Short exercise:
Copy out the part of the data that opens with the line containing "Select the Active Area dimensions text" and closes with the end of the data, reproducing each line without any change.

Extracted data entries:
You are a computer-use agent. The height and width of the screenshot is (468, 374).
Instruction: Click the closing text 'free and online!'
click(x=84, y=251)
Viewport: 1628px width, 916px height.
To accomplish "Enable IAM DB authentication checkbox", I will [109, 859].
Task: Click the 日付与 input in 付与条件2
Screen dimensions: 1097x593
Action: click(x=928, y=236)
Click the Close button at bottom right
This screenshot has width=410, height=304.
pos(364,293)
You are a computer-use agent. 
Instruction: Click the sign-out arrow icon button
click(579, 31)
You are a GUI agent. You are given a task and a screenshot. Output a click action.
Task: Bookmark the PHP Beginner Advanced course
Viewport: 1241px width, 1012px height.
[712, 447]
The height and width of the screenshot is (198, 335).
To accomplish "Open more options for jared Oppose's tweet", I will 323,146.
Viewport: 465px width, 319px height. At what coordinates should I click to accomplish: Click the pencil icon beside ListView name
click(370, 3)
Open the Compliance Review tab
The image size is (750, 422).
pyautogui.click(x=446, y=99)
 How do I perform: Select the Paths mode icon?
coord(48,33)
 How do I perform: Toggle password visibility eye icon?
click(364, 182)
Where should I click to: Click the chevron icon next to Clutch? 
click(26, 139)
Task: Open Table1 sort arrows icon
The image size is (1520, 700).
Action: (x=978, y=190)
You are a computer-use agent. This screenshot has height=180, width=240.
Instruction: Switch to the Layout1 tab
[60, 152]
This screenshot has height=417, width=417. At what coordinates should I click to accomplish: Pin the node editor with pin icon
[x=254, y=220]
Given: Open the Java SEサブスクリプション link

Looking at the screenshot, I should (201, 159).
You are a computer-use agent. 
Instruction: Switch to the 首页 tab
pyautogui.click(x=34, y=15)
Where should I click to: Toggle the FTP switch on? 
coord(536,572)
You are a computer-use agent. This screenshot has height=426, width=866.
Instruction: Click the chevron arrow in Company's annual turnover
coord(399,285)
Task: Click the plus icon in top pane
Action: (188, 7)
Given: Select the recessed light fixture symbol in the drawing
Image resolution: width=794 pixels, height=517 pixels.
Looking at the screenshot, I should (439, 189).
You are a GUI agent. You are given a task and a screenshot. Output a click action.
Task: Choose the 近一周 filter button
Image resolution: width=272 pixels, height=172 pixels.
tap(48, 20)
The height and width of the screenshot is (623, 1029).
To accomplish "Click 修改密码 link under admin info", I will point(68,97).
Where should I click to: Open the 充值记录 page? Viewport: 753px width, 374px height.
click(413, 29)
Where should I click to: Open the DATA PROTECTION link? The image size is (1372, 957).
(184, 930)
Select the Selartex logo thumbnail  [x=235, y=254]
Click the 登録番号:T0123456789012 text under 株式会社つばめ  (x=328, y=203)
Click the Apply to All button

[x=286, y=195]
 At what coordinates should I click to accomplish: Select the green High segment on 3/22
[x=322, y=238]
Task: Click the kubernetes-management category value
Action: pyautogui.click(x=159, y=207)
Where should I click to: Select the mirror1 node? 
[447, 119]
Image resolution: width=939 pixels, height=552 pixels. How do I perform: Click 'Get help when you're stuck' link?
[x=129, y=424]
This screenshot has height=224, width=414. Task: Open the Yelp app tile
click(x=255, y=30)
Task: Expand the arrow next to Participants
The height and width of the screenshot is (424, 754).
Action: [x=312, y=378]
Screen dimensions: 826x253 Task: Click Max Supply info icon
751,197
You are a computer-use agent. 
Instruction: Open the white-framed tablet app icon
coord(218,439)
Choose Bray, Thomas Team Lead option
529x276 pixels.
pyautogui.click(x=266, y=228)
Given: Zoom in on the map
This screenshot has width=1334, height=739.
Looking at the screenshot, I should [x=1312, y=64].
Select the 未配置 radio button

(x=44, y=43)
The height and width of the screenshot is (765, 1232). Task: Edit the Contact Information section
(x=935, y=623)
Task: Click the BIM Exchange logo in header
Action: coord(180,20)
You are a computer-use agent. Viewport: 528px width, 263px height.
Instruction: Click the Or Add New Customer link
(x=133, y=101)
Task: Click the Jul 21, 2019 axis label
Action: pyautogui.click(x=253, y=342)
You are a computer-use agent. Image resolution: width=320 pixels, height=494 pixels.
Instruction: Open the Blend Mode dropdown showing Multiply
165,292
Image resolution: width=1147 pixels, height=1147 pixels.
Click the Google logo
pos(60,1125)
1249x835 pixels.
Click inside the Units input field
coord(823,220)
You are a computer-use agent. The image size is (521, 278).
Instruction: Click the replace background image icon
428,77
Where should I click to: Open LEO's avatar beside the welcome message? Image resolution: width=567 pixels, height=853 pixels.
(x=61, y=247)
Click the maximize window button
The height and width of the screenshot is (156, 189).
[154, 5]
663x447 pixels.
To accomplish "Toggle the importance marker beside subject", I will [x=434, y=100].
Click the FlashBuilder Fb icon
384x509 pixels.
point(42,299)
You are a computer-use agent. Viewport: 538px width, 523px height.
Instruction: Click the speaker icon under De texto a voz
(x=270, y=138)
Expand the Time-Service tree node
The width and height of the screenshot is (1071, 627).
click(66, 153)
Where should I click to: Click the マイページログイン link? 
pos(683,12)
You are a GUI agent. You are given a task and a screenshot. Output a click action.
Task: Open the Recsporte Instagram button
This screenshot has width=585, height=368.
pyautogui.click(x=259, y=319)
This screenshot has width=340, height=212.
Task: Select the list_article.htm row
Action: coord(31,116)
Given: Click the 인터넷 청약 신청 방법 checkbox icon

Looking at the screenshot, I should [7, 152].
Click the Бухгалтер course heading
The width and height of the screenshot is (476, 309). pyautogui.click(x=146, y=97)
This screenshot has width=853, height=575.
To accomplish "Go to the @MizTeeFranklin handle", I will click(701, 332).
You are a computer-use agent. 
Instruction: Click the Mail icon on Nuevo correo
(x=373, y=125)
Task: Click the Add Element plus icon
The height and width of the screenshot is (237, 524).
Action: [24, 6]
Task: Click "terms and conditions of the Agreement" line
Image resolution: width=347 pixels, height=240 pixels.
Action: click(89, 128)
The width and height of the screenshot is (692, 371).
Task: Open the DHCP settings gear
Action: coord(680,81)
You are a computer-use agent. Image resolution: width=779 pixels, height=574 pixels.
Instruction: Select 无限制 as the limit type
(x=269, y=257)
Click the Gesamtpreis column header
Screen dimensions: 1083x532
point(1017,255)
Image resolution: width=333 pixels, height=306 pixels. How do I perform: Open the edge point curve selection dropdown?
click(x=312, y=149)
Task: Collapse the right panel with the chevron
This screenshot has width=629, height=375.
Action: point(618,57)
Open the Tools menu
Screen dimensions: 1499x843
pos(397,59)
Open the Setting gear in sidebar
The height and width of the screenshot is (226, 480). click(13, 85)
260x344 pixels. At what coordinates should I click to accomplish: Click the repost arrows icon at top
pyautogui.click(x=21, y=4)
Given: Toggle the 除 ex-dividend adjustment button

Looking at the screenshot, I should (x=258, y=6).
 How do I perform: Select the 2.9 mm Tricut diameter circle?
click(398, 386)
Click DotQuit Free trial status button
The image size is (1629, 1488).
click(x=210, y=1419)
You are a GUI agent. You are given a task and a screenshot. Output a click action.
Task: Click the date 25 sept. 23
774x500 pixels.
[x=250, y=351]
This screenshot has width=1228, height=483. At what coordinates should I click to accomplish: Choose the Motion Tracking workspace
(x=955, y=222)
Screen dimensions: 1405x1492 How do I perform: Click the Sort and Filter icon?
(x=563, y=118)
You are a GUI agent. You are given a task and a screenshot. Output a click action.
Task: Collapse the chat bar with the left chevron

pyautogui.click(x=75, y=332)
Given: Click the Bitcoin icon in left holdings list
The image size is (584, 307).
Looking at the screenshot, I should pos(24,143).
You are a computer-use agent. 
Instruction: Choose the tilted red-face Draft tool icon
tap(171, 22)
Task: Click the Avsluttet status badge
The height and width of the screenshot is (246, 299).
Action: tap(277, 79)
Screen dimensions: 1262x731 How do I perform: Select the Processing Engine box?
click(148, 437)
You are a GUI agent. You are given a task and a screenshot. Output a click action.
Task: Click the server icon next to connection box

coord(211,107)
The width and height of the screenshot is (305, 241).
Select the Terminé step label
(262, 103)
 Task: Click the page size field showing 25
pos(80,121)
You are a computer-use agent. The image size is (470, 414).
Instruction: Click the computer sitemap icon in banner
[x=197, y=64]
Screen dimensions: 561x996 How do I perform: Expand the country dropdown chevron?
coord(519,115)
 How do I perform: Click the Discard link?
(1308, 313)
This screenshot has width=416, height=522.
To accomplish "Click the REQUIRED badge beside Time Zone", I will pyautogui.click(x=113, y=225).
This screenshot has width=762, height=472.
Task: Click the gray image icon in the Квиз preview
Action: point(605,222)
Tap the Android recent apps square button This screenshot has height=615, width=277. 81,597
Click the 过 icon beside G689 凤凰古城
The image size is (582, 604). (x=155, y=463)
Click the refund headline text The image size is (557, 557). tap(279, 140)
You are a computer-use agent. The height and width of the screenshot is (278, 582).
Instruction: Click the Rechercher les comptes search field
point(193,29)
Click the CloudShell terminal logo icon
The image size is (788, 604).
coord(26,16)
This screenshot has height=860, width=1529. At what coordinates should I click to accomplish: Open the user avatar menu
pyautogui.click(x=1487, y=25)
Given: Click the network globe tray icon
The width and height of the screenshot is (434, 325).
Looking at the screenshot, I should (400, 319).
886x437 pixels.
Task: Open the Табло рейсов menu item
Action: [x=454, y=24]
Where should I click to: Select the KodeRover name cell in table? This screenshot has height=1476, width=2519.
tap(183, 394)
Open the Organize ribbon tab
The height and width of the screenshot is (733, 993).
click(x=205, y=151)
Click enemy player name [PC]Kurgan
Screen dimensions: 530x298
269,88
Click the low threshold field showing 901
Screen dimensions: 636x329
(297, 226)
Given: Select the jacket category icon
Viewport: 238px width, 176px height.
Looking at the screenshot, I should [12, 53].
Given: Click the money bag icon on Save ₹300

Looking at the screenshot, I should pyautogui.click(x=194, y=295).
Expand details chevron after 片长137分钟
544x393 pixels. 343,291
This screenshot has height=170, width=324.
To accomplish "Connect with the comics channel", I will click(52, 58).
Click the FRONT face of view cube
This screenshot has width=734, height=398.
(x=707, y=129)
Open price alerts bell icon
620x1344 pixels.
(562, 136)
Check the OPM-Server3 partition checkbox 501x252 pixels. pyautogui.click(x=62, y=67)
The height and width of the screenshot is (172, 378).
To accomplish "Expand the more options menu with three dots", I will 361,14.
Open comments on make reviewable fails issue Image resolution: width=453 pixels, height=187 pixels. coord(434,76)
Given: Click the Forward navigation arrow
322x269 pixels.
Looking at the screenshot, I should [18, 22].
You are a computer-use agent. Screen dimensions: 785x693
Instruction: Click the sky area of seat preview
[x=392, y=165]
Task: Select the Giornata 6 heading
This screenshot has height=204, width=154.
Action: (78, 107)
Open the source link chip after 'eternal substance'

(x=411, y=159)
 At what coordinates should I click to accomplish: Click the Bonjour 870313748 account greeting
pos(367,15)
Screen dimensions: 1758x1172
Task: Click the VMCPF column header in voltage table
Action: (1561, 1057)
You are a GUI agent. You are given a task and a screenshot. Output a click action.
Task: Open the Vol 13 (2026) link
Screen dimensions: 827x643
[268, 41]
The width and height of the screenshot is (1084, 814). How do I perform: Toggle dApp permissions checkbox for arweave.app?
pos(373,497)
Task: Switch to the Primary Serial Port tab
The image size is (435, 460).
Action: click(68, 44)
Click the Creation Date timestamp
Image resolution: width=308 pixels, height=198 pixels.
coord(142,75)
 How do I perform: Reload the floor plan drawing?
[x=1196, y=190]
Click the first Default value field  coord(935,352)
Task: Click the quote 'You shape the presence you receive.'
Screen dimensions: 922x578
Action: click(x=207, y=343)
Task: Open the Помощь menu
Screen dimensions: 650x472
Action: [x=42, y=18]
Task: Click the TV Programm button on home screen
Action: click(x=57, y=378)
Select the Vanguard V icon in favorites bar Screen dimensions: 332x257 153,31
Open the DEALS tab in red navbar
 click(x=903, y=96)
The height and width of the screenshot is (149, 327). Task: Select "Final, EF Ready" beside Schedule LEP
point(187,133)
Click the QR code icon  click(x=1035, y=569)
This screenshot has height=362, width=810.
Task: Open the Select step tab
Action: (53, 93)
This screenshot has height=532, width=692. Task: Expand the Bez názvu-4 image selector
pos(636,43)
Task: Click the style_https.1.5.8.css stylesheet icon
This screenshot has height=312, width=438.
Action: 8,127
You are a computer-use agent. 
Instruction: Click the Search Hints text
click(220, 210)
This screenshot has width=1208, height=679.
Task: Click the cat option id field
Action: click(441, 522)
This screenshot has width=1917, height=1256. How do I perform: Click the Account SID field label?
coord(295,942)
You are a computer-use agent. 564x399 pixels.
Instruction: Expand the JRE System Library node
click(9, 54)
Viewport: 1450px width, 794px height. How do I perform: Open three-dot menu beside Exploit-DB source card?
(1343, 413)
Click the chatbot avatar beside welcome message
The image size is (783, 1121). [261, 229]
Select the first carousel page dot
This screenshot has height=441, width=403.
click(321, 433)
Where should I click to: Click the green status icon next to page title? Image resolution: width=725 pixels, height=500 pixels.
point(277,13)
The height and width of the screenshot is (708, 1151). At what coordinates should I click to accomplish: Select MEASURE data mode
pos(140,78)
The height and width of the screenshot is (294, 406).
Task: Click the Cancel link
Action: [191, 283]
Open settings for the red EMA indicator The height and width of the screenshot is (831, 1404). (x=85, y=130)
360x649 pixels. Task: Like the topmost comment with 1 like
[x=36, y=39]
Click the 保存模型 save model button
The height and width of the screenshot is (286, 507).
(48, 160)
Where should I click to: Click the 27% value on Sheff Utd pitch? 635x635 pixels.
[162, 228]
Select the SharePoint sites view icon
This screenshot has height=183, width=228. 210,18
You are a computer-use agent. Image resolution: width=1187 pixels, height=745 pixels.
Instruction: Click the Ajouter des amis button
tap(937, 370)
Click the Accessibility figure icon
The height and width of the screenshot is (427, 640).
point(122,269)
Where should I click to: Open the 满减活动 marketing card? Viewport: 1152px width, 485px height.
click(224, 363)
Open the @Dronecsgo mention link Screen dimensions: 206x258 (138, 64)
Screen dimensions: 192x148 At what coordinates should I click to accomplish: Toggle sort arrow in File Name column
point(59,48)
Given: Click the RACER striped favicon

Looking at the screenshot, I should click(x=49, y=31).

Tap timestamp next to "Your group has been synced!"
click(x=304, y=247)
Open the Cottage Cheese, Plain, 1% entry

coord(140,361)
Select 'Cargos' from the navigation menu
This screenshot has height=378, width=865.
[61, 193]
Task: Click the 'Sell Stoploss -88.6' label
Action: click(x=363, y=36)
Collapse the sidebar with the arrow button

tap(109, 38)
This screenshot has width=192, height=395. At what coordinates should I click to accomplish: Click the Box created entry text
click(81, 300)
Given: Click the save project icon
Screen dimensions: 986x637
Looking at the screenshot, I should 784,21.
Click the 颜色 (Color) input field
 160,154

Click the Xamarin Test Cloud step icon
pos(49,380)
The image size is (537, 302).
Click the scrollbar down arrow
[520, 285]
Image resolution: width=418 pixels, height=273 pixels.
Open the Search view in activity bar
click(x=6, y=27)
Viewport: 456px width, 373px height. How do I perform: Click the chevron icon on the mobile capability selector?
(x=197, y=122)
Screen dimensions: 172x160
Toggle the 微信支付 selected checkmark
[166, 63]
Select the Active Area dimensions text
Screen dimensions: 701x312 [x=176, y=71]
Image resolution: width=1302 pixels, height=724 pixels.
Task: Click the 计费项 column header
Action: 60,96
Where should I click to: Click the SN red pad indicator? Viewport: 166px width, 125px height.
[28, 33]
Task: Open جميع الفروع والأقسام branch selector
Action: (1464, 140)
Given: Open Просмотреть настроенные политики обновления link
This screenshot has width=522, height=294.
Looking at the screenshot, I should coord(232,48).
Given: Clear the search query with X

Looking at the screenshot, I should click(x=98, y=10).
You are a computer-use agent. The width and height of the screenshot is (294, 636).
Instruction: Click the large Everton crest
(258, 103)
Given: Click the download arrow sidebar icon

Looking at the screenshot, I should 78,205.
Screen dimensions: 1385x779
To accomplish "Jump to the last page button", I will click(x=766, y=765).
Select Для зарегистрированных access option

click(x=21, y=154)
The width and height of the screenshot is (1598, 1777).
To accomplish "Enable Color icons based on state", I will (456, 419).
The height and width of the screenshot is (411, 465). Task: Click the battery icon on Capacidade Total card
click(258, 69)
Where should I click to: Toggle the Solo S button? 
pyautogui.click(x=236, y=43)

Final answer:
Select the Active Area dimensions text
Screen dimensions: 701x312 [x=176, y=71]
Image resolution: width=1302 pixels, height=724 pixels.
Task: Click the 计费项 column header
Action: 60,96
Where should I click to: Click the SN red pad indicator? Viewport: 166px width, 125px height.
[28, 33]
Task: Open جميع الفروع والأقسام branch selector
Action: (1464, 140)
Given: Open Просмотреть настроенные политики обновления link
This screenshot has width=522, height=294.
Looking at the screenshot, I should coord(232,48).
Given: Clear the search query with X

Looking at the screenshot, I should click(x=98, y=10).
You are a computer-use agent. The width and height of the screenshot is (294, 636).
Instruction: Click the large Everton crest
(258, 103)
Given: Click the download arrow sidebar icon

Looking at the screenshot, I should 78,205.
Screen dimensions: 1385x779
To accomplish "Jump to the last page button", I will click(x=766, y=765).
Select Для зарегистрированных access option

click(x=21, y=154)
The width and height of the screenshot is (1598, 1777).
To accomplish "Enable Color icons based on state", I will (456, 419).
The height and width of the screenshot is (411, 465). Task: Click the battery icon on Capacidade Total card
click(258, 69)
Where should I click to: Toggle the Solo S button? 
pyautogui.click(x=236, y=43)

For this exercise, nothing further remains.